ASSIGNMENT. For the data below, work out how many lines include the string "triangle" and report only the number.

DATA FOR ANALYSIS.
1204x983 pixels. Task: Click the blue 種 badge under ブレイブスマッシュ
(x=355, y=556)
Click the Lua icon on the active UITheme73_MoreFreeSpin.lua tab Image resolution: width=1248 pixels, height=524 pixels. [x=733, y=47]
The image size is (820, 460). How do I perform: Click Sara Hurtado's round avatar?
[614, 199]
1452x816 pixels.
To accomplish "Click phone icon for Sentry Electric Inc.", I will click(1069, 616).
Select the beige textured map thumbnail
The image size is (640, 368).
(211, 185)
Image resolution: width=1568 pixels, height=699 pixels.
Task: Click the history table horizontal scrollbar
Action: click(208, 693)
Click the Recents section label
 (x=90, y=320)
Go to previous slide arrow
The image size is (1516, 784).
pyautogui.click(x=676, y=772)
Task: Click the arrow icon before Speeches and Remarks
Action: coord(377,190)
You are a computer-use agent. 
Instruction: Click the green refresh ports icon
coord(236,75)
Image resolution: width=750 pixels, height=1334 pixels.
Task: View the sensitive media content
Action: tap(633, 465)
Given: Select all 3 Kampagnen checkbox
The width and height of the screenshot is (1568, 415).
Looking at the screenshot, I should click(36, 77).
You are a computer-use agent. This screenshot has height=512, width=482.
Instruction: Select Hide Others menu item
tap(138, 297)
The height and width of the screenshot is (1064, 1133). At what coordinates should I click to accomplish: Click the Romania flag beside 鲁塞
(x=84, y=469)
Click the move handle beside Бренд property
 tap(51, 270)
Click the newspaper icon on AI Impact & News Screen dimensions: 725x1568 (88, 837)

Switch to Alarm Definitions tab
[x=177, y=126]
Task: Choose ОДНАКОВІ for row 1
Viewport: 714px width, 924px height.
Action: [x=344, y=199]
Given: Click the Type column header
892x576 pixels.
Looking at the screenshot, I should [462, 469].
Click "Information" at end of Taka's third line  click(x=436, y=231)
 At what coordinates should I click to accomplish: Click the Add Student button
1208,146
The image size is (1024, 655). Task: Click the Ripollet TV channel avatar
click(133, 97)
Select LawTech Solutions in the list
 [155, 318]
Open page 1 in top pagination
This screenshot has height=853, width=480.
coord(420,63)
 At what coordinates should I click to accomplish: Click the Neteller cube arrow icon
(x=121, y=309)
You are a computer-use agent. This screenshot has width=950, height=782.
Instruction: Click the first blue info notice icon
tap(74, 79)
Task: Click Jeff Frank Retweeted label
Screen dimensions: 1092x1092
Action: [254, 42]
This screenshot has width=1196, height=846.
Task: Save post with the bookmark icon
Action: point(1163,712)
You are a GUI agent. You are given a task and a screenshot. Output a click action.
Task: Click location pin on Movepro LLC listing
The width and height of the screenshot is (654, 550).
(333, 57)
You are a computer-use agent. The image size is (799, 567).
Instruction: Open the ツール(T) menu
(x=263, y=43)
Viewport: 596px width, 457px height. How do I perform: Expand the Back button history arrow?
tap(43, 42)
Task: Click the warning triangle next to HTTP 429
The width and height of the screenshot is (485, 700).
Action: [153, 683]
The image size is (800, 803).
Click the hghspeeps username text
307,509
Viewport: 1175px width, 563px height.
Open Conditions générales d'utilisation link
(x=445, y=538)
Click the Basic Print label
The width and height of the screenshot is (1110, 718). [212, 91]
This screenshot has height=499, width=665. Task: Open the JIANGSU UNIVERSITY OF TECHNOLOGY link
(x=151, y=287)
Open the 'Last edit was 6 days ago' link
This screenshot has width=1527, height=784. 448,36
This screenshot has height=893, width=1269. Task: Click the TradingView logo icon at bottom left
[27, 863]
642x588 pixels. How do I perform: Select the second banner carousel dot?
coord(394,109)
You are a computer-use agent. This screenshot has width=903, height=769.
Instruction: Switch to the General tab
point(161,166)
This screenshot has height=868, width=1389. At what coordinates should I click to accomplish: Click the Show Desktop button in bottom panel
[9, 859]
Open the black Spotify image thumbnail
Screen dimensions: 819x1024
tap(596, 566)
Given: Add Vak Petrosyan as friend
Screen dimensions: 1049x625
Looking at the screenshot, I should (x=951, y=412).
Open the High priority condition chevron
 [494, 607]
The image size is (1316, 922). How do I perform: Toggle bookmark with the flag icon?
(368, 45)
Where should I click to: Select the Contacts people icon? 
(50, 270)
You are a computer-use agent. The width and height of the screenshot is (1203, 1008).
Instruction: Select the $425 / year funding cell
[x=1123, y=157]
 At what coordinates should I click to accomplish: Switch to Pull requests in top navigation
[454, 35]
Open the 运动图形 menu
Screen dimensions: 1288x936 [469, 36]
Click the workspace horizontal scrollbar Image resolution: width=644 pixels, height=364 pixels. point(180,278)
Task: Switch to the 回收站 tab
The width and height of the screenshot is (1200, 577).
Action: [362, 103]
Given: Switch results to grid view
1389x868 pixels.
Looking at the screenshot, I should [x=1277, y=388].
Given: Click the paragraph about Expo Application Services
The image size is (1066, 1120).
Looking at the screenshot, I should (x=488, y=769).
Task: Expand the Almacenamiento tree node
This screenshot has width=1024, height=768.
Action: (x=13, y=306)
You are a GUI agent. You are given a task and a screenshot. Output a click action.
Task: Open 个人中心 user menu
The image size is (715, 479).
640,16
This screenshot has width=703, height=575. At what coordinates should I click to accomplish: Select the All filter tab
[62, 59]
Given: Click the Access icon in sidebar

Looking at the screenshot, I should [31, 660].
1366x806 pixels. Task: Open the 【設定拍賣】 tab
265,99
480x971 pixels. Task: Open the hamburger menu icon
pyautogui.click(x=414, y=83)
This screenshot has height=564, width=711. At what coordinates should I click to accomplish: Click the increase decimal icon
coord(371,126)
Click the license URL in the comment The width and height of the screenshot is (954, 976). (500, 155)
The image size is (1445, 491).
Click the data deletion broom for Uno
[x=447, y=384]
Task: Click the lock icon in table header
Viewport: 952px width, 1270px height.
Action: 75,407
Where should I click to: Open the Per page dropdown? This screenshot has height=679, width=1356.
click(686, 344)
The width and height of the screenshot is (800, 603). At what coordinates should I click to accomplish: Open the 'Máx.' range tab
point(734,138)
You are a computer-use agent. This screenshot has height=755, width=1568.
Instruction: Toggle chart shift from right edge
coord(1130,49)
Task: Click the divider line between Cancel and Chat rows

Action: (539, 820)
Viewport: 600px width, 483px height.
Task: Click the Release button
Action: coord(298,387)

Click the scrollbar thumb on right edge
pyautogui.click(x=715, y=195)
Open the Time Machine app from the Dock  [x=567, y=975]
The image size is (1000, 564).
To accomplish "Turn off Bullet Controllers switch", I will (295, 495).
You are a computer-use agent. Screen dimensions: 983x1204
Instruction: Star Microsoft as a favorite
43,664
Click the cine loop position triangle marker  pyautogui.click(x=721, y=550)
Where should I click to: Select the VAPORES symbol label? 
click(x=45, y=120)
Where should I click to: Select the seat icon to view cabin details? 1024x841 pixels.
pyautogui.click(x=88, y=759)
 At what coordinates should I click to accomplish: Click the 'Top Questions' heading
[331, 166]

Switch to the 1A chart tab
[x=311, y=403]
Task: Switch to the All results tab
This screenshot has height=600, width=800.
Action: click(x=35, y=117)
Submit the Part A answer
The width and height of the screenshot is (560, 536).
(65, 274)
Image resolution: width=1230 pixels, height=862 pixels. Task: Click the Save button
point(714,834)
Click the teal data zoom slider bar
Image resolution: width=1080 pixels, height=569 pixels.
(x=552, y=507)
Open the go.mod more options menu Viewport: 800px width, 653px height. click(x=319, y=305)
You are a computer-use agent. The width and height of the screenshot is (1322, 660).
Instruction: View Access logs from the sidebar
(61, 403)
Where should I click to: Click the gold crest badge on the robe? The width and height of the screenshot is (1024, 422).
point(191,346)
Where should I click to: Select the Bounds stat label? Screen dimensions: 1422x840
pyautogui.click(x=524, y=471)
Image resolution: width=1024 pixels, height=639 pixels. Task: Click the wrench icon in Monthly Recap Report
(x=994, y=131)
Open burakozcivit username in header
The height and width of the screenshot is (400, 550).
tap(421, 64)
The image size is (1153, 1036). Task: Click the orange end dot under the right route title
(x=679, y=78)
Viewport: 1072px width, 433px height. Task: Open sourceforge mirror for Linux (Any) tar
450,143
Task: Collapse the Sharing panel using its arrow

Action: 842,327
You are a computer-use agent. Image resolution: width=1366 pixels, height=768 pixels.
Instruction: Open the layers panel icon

OUTPUT FOR THIS EXERCISE. 2